# Ex-police Vehicles?



## 9c1Caprice (Jun 26, 2009)

What's up guys and gals? I'll start off by saying that I am NOT an officer of the law. But if it counts for anything, my Stepfather is. Anywho, I was wondering what the departments do with the old cruisers? In particular, 91-96 Chevy Caprice(9c1 package). I know, ancient. But I love them! Do any departments have them just rotting away "outback" or are there any MA departments that still run these? I know most run the p71 Crown Vics, or the Chargers(which look AWESOME!). 

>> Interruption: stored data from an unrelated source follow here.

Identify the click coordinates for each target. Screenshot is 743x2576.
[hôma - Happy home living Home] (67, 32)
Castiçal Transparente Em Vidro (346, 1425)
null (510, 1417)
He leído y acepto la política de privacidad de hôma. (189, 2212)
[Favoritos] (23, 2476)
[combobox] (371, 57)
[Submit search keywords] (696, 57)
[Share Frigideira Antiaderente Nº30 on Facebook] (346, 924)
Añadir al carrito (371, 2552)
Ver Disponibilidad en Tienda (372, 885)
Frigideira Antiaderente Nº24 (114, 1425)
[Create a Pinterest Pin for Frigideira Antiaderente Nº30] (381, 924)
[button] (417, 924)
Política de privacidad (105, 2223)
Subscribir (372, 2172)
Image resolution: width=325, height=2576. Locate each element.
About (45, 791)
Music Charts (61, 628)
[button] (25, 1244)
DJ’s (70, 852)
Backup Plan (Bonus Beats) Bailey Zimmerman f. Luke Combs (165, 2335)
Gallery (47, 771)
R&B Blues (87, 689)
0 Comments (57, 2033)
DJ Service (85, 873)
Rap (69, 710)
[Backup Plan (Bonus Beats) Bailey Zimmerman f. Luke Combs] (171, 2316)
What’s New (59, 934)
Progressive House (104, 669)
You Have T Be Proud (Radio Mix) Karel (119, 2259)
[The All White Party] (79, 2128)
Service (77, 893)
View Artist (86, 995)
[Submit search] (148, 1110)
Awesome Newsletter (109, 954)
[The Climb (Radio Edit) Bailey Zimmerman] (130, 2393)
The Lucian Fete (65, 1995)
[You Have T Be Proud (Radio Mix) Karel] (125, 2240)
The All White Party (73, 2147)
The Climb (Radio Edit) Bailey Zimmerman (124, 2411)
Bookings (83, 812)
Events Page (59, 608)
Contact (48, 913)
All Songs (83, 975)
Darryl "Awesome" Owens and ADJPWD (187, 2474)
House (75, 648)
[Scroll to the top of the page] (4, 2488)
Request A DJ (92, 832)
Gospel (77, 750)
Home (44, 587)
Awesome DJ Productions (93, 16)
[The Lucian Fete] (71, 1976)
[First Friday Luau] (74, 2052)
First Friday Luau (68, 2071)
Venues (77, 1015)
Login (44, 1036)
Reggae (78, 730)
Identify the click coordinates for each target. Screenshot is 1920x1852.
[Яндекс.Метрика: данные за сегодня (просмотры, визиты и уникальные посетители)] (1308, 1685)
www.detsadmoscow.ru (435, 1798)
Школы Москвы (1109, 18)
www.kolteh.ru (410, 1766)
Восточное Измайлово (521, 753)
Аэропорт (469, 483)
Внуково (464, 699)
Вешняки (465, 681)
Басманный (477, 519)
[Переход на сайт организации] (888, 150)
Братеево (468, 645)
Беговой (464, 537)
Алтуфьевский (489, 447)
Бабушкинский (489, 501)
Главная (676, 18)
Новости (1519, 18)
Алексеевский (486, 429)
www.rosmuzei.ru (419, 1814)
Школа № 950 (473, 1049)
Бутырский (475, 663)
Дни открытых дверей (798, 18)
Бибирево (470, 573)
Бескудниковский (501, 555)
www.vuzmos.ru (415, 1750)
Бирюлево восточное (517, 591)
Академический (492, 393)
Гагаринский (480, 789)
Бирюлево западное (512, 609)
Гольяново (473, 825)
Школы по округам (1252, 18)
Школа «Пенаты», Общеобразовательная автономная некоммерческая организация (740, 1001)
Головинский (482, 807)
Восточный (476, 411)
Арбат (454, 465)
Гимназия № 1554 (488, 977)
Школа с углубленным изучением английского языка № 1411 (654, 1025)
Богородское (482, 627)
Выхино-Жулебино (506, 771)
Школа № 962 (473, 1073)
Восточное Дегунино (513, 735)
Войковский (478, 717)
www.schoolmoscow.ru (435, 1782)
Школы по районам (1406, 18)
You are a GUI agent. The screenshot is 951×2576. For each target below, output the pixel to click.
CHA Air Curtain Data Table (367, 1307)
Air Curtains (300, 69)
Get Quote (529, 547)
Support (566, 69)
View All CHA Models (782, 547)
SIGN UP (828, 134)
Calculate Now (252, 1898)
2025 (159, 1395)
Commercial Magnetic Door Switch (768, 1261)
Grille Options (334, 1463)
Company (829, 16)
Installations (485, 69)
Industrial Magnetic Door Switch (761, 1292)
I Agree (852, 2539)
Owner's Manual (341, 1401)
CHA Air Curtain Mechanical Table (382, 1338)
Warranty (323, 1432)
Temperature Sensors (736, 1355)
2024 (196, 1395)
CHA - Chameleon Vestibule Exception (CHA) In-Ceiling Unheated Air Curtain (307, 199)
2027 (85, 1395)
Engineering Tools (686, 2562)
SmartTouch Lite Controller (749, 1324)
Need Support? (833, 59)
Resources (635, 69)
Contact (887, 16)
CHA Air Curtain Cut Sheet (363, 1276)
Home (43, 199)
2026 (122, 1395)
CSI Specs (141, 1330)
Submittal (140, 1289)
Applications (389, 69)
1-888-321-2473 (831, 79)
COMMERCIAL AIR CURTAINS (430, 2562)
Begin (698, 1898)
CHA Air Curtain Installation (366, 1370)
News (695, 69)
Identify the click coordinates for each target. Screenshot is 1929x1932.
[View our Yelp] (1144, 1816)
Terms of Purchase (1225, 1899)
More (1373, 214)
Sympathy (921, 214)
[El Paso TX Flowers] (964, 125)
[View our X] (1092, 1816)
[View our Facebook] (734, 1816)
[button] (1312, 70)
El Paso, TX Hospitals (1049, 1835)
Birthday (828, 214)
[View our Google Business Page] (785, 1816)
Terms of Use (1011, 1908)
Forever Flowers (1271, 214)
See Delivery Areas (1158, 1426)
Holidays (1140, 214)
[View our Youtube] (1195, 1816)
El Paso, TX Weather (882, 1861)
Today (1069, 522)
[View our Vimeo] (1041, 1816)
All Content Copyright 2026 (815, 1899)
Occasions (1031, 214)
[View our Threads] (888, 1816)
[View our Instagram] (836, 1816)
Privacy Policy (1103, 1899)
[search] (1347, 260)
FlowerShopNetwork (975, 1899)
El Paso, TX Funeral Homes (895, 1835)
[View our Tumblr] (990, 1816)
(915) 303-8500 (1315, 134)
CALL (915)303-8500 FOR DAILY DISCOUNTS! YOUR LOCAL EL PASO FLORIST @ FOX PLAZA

Its in the WTB/FS section because if you know of a department that has one no longer in service, what could I do to purchase it!? Do the towns typically just send the old Cruisers out to auction? Thanks for reading...


----------



## Sam1974 (Apr 8, 2009)

whacker alert!


----------



## MetrowestPD (Oct 21, 2008)

Try [email protected]


----------



## L4G81 (Nov 12, 2006)

Looking for one with lights and a radio while you're at it? 



9c1Caprice said:


> What's up guys and gals? I'll start off by saying that I am NOT an officer of the law. But if it counts for anything, my Stepfather is. Anywho, I was wondering what the departments do with the old cruisers? In particular, 91-96 Chevy Caprice(9c1 package). I know, ancient. But I love them! Do any departments have them just rotting away "outback" or are there any MA departments that still run these? I know most run the p71 Crown Vics, or the Chargers(which look AWESOME!).
> 
> Its in the WTB/FS section because if you know of a department that has one no longer in service, what could I do to purchase it!? Do the towns typically just send the old Cruisers out to auction? Thanks for reading...


----------



## 263FPD (Oct 29, 2004)

9c1Caprice said:


> What's up guys and gals? I'll start off by saying that I am NOT an officer of the law. But if it counts for anything, my Stepfather is. *Anywho*, I was wondering what the departments do with the old cruisers? In particular, 91-96 Chevy Caprice(9c1 package). I know, ancient. But I love them! Do any departments have them just rotting away "outback" or are there any MA departments that still run these? I know most run the p71 Crown Vics, or the Chargers(which look AWESOME!).
> 
> Its in the WTB/FS section because if you know of a department that has one no longer in service, what could I do to purchase it!? Do the towns typically just send the old Cruisers out to auction? Thanks for reading...


Anywho?

Are you serious?

By the way, I have been driving a Cro. Vic at my job for 12 years, WTF is "p71"?

Do you have all your lights picked out for this Caprice you are trying to buy?

My suggestion, ask your stepdad what we would do to you if we caught you driving one of those all outfitted with pretty Christmas lights.

*Also, I suggest you take the test bellow*

Whacker/Wannabe Test on Policeposers.com


----------



## Goose (Dec 1, 2004)

Do you honestly believe that any department in their right mind is going to have a car (even sitting in the boneyard for spare parts) that has no commonality with the current fleet of vehicles and is 13 years old?

Hell no. You won't find one in MA... I did see one doing traffic enforcement somewhere on I-80 in Ohio last March. Drive through there really fast, and you may see it...


----------



## Pats2009 (Aug 24, 2007)

Dude..... you _really_ want a used PD caprice? Think of all the trash thats been in those back seats, and all the old smelly piss, puke, shit, diseases and god knows what else.


----------



## rabidjade (Mar 29, 2007)

The user name and going on about how "awesome" cop cars are only points to one thing.


----------



## Hawk19 (Jan 9, 2009)

If you want a Caprice, you're going to have to get one from the police departments that are too cheap to use Crown Vic's for their patrol fleet (think Balto PD).


----------



## Guest (Jun 26, 2009)

263FPD said:


> By the way, I have been driving a Cro. Vic at my job for 12 years, WTF is "p71"?


P71 is the Ford build code for the Police Interceptor package.

That being said, anyone besides a taxi or security company that buys an old cruiser, especially a city vehicle, needs to have their head examined.


----------



## Johnny Law (Aug 8, 2008)

In addition to the back seat think of all the idling the engine has done over it's lifespan. Not to mention curb shots, potholes, non drivers and general abuse the whole car has endured. Unless you're looking to spend thousands of dollars restoring it, I'd get that idea out of your head.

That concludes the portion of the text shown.